EXERCISE DETAILS -> Tell me how many lines in the data below hold the string "name", and say nothing else.

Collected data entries

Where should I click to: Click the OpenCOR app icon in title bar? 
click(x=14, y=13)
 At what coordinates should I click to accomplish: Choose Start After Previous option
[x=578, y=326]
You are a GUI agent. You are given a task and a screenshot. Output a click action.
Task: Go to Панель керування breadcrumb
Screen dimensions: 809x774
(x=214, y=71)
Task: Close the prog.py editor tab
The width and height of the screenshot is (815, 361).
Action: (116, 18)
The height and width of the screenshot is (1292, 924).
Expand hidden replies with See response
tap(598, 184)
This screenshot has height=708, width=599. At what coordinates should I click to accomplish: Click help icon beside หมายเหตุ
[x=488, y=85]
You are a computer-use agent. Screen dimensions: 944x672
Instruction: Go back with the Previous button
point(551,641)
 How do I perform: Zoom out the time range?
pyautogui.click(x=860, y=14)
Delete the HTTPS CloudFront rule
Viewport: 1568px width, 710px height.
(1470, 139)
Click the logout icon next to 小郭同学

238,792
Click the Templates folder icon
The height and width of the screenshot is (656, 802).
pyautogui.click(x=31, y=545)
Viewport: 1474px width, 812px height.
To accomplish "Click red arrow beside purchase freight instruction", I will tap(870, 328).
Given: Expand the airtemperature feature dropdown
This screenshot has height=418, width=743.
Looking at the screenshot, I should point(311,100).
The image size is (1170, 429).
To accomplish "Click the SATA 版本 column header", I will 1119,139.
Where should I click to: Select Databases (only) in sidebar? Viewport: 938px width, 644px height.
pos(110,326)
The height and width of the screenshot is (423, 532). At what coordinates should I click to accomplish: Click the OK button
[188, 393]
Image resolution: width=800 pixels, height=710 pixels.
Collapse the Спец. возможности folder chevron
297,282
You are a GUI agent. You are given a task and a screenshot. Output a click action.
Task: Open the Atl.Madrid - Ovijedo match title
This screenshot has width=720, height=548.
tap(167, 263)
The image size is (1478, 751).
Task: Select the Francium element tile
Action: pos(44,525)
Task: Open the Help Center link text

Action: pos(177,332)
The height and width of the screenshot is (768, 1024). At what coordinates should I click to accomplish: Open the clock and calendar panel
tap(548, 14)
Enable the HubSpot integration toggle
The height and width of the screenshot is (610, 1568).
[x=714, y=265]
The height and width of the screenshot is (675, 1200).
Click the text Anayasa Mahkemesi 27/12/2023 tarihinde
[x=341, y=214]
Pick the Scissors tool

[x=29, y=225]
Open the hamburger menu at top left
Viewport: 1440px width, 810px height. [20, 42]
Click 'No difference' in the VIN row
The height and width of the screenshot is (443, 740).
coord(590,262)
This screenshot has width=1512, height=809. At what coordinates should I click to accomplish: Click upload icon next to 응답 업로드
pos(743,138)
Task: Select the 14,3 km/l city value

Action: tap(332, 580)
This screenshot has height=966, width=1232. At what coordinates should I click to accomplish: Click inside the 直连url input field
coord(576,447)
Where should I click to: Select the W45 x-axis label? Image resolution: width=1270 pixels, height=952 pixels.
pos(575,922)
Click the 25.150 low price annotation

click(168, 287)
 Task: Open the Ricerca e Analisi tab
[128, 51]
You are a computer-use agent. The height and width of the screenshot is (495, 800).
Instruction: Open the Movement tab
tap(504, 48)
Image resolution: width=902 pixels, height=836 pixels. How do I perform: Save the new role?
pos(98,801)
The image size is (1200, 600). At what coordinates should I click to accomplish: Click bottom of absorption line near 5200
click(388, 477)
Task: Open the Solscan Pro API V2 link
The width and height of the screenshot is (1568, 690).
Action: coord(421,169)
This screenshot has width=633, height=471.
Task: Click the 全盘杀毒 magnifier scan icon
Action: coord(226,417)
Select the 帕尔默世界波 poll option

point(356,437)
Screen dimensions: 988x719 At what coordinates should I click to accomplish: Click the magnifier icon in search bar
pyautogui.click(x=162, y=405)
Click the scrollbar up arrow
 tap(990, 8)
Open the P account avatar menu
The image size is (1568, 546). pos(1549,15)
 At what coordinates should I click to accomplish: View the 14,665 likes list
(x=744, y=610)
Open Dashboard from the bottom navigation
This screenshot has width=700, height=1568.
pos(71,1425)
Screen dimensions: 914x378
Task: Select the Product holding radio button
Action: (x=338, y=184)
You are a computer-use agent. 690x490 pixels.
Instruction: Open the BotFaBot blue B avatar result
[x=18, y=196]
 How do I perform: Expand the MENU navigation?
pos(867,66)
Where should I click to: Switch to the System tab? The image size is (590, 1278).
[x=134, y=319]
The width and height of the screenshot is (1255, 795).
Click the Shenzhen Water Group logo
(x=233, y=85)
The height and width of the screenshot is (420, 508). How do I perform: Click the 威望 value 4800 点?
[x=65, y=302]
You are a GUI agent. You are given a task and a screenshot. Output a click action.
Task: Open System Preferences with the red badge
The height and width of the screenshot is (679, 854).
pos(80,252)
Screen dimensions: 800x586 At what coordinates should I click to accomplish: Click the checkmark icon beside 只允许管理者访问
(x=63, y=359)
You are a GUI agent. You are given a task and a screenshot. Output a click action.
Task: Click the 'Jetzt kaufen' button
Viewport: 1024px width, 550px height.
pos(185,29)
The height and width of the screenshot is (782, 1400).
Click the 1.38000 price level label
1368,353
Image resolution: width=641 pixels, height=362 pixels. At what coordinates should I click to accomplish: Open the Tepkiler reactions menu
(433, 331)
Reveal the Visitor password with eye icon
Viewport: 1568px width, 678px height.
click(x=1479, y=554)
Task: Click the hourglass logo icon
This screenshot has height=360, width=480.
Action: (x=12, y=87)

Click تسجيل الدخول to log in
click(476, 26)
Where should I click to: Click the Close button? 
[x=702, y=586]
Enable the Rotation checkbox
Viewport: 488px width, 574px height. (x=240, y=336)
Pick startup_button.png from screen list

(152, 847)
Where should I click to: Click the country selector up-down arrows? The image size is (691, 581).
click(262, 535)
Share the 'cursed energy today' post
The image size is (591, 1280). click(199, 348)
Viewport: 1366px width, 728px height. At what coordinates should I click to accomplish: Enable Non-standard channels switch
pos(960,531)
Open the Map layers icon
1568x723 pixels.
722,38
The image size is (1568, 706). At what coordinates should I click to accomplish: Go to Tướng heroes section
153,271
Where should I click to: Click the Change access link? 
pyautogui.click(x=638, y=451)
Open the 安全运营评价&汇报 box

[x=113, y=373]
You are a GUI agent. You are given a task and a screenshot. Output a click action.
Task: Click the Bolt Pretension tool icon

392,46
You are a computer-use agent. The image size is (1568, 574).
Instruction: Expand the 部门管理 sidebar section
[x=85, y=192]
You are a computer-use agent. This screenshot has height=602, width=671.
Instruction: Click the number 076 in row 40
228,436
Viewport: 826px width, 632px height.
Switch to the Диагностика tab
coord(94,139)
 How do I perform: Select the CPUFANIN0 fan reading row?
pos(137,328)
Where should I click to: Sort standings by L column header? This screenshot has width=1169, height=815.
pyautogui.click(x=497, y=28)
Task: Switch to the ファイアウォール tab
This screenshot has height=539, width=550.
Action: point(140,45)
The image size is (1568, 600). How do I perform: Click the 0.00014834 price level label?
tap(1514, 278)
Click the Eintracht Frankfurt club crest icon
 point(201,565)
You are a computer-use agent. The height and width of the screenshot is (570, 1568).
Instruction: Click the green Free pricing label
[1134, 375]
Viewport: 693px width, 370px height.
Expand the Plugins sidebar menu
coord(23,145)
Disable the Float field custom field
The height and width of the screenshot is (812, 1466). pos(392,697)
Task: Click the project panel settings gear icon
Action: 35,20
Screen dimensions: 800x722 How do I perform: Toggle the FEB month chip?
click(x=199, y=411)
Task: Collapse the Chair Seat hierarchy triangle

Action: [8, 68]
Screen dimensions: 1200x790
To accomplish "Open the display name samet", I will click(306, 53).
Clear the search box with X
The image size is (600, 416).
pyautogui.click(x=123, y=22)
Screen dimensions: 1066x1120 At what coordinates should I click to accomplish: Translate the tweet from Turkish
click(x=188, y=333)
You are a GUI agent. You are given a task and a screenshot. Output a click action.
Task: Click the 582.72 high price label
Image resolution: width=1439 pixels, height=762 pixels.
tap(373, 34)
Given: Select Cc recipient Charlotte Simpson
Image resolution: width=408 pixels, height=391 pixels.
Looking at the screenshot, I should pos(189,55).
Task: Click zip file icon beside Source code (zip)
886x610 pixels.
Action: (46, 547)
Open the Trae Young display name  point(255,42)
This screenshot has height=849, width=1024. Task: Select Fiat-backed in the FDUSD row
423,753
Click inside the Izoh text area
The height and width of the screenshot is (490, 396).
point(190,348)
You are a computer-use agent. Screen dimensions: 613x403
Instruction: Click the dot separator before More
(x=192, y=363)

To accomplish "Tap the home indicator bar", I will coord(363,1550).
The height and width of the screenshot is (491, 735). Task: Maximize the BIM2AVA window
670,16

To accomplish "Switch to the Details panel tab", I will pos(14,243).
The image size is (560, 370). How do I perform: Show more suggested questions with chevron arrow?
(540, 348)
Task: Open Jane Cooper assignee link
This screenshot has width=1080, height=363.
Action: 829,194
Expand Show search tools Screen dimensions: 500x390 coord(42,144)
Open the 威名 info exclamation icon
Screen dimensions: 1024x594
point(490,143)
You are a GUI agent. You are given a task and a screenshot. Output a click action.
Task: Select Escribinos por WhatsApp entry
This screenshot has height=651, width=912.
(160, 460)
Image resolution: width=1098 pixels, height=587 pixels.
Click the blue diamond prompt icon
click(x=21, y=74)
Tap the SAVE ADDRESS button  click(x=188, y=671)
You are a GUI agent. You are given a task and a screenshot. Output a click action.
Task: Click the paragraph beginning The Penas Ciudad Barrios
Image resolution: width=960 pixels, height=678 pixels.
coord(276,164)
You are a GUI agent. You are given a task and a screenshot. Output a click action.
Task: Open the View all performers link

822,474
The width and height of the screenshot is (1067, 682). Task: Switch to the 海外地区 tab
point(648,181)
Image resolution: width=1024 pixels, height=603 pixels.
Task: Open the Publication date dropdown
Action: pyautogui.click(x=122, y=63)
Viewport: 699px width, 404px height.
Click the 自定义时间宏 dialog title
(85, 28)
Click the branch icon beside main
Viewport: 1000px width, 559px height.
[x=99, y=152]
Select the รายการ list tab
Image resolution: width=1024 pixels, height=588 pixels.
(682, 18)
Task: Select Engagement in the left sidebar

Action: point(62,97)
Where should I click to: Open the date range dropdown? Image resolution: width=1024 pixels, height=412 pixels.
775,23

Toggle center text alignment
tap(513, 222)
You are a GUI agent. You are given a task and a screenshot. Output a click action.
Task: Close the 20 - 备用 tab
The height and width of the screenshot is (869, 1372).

ANSWER TO THE EXERCISE -> 2